Meine 10 Grundregeln einer gesunden und ausgewogenen Ernährung

  1. Essen soll Spaß machen und schmecken!
  2. Gut kauen! Alles was Sie essen, soll wie eine warme Suppe im Magen ankommen! Der Körper soll durch das Kauen und erste Zerlegen im Mund wissen, was kommt, damit er die entsprechenden Enzyme bereitstellen kann und sich auf das was kommt, einstellen kann.
  3. Ein bunter Teller ist nicht nur für das Auge ein Genuss.
  4. Jede Mahlzeit soll aus den energieliefernden Bestandteilen Eiweiß, Kohlenhydraten und Fett bestehen, und eine große Portion Gemüse und Obst darf den Teller bereichern. Ein Apfel alleine ist keine Mahlzeit!
  5. Ich arbeite mit echten Lebensmitteln! Je hochwertiger und naturbelassener die Nahrungsmittel sind, umso besser ist der Treibstoff für meinen Motor (= Körper); Stichwort „Clean eating“ – der neue Trend oder einfach ausgedrückt: „back to the roots“ – zurück zu den Wurzeln
  6. Saisonalität und Regionalität steht im Vordergrund! Je mehr Bio desto besser.
  7. Weniger ist oft mehr: ein Gericht braucht oft nur ein paar wenige dafür hochwertige Zutaten um ausgewogen und schmackhaft zu sein.
  8. Pausen zwischen den Mahlzeiten, damit der Körper und der Verdauungstrakt Zeit haben, sich zu erholen. Snacking ist out!
  9. Frische Kräuter und Gewürze fördern die Verdauung und den Stoffwechsel!
  10. Nichts in den Mund stecken, wenn man in etwas Viereckiges schaut – also das Essen genießen, sich Zeit nehmen. Fernseher, Handy und auch die Zeitung sollten nichts am Esstisch verloren haben.

Ein Wort noch zur Rohkost

Die Angst zu wenig Vitamine und Nährstoffe zu sich zu nehmen, die hält sich seit Jahren vehement. Dabei hat die Menschheit nicht ohne Grund zu kochen begonnen. Durch den Garprozess werden machen Lebensmittel überhaupt erst genießbar und für uns schädliche Stoffe zerstört. Ja klar, manche Nährstoffe gehen auch durch das Kochen verloren, allerdings sind das nur solche Nährstoffe, die empfindlich gegenüber Hitze sind, wie z.B. das Vitamin C. Andere Nährstoffe werden erst durch den Garprozess so richtig gut für unseren Körper verfügbar. So wird z.B. der rote Farbstoff in Tomaten, das Lycopin (ein Carotinoid), erst durch das Kochen so aufbereitet, dass es unser Körper auch gut aufnehmen kann. Das heißt, Tomatensauce ist besser für uns – was die sekundären Pflanzenstoffe anbelangt – als die rohe Tomate. Ein guter Mix ist die Lösung. Nur Rohkost zu essen ist ebenso kontraproduktiv wie nur gekochtes Gemüse.

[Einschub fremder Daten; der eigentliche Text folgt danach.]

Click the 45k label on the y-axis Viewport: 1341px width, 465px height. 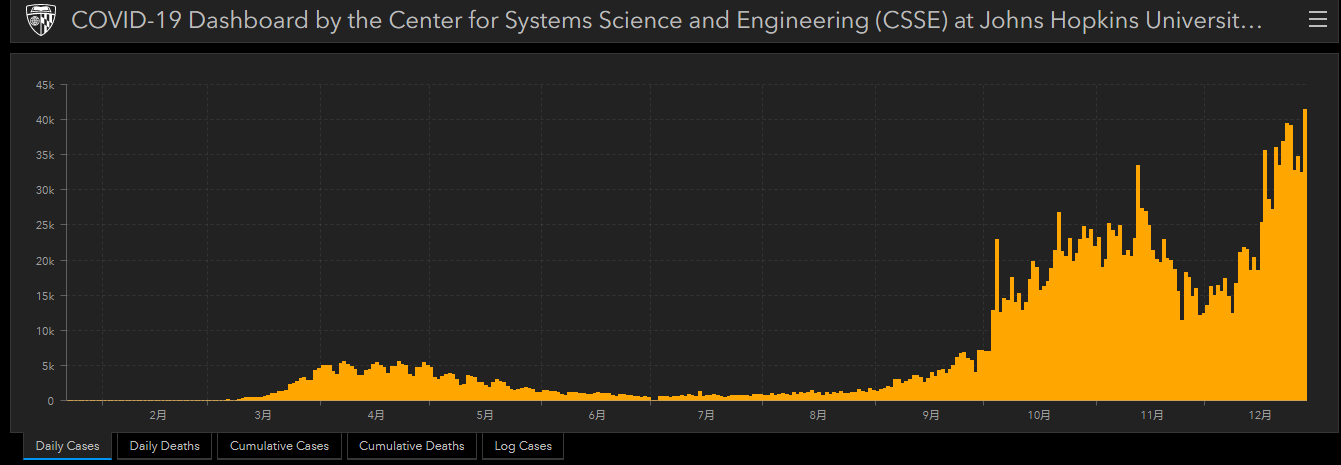click(45, 85)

Wenn Sie sich jetzt die Fragen stellen, welche einheimischen Superfoods für Sie die richtigen sind, dann ziehen Sie einen Experten oder eine Expertin zu Rate. Ernährungsberater mit ernährungswissenschaftlichem Fachwissen begleiten Sie beim Finden Ihrer Wohlfühlernährung, die sie lange und nachhaltig gesund hält und stehen Ihnen mit ihrer Expertise, praktischen Tipps und konkreten Ernährungsempfehlungen zur Seite.